Türkiye'nin en iyi haber sitesi
ÖMER ÜRÜNDÜL

Başından yanlış yapıldı

Başta medya olmak üzere futbolun içindeki tüm birimlerin yanlışları sonucu futbolumuz bugünkü duruma düştü. Şimdi hedefteki bir numaralı isim Hiddink. Hollandalı göreve başladığından beri gerek aday kadro seçimi gerek de taktik stratejiler olmak üzere hatalar zinciri sergiledi. Grupta kazandıklarımız dahil hiçbir maçta olumlu bir görüntü sergileyemedik.
Gelelim Hırvatistan maçına; benim yeri geldikçe vurguladığım bir görüşüm var. Sistemimiz ve kadro istikrarımız yok. Kolektif yapımız yetersiz. Bilhassa kapalı savunmaları arızaya uğratacak, etkili bir set oyuncumuz yok.

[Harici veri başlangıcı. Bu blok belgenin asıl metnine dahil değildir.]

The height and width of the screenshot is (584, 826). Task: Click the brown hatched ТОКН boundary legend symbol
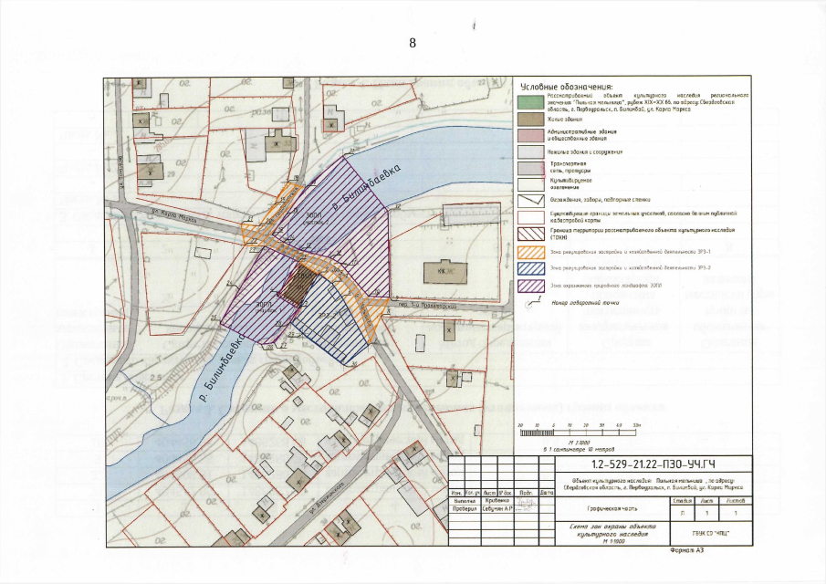tap(530, 233)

Bu yüzden mutlaka sırtı karşı kaleye dönük oynamasını bilen bir nokta santrfora ihtiyacımız var. Hakan Şükür, profesyonelliği ve müthiş performansıyla senelerce hem Milli Takım'a hem de Galatasaray'a inanılmaz katkıda bulundu. Bir türlü ona yakın bir santrfor bulamadık. Hakan Şükür'den sonra onun gibi olamasa da bu göreve yapabilecek tek isim Semih Şentürk'tü. Ama medyanın çoğunluğu Semih'in golcülüğünün yanında sistemi işleten bir santrfor olduğunu kabul etmeyip nöbetçi golcü yakıştırması yapıyordu.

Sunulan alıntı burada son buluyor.